### EXERCISE GOAL
Return each line in the records below that includes "will".

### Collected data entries

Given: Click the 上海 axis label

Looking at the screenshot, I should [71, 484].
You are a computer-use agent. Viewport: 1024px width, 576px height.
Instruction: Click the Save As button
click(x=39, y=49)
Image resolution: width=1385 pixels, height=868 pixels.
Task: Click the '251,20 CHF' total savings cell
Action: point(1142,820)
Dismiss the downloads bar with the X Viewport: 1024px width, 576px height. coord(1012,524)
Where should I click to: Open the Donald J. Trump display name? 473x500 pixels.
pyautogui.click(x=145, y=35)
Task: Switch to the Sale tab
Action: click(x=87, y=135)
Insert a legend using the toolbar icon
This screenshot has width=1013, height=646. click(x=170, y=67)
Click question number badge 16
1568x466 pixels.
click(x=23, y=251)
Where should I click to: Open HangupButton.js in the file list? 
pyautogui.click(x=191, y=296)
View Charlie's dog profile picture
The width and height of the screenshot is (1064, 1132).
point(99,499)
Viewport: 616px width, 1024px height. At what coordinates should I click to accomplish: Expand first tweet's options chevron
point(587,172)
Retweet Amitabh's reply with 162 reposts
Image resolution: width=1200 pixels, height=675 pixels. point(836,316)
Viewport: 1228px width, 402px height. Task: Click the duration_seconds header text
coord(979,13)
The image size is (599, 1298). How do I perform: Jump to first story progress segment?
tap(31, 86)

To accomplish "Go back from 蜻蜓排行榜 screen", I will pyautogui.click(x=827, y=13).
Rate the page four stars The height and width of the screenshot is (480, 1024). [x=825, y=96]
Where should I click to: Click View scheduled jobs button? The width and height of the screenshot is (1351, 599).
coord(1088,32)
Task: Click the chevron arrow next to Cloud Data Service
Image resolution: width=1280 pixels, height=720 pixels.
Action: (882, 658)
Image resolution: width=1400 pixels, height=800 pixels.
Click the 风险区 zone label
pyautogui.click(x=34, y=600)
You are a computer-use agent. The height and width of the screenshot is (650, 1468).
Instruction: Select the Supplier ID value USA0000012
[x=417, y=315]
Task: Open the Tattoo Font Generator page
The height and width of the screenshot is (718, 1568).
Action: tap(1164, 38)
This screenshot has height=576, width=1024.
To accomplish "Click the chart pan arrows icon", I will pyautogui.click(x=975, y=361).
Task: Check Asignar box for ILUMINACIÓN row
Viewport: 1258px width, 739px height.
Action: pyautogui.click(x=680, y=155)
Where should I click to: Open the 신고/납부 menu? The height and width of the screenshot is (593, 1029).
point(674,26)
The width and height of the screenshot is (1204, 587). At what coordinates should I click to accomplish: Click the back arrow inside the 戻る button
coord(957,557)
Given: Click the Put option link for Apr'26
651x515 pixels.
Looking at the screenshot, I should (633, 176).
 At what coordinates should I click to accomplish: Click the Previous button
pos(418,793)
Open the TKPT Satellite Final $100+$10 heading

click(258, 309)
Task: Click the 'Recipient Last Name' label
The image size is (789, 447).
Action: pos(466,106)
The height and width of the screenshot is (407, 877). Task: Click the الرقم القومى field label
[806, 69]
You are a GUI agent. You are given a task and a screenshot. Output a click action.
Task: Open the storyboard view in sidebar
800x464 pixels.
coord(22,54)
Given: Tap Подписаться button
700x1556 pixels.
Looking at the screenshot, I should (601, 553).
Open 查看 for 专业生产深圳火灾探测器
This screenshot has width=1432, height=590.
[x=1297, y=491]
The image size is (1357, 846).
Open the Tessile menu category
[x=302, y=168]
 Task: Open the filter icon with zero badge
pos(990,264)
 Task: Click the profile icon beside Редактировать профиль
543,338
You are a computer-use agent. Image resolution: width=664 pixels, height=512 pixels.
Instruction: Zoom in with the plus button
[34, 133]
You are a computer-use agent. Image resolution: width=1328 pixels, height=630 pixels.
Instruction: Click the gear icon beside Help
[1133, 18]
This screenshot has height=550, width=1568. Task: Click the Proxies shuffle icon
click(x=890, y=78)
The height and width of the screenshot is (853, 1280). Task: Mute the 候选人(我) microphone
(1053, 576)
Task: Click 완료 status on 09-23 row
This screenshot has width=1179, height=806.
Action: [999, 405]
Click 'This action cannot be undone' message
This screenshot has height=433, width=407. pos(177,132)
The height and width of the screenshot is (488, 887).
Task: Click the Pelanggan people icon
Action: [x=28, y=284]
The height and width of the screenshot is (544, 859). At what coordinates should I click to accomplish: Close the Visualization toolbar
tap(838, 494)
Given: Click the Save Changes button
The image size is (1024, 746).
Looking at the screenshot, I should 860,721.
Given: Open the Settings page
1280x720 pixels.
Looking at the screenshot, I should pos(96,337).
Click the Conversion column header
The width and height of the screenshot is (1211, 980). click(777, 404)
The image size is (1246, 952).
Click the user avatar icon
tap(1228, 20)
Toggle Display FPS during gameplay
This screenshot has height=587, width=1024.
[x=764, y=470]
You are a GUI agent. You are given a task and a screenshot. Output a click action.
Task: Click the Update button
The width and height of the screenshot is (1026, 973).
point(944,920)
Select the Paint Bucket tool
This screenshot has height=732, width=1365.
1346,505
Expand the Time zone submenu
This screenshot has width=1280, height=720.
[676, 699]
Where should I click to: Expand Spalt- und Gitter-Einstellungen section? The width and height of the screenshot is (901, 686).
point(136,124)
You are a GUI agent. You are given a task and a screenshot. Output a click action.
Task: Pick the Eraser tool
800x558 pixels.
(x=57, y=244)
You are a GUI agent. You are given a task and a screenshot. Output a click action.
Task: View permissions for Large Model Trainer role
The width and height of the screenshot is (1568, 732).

### OUTPUT FOR THIS EXERCISE
To accomplish "Go back from 蜻蜓排行榜 screen", I will pyautogui.click(x=827, y=13).
To accomplish "Click the chart pan arrows icon", I will pyautogui.click(x=975, y=361).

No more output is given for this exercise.